Los derechos individuales son, ahora, el principal problema para el poder. No son ni su virtud ni su misión. Son problema porque limitan sus facultades siempre crecientes. Problema porque establecen responsabilidades por sus violaciones. Problema, porque esos derechos afirman lo que el poder niega: la autonomía, las libertades, la capacidad de elección, la posibilidad de equivocarse, y la ilusión de que cada persona sea quien construya su destino.
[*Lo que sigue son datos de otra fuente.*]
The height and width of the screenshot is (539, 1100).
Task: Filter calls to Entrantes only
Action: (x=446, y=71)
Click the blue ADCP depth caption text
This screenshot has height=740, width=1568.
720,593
Los derechos individuales son un problema y un desafío para las ideologías estatistas, que, pese a todo, han logrado secuestrarlos en su beneficio y transformarlos en cartel. Son un problema para los intelectuales que abdicaron de sus funciones, y que ahora se empeñan en construir con esas virtudes humanas el argumento para sustentar al poder al que sirven. Son un problema para las personas que por miedo resignan su defensa, haciéndose cómplices del menoscabo de su dignidad.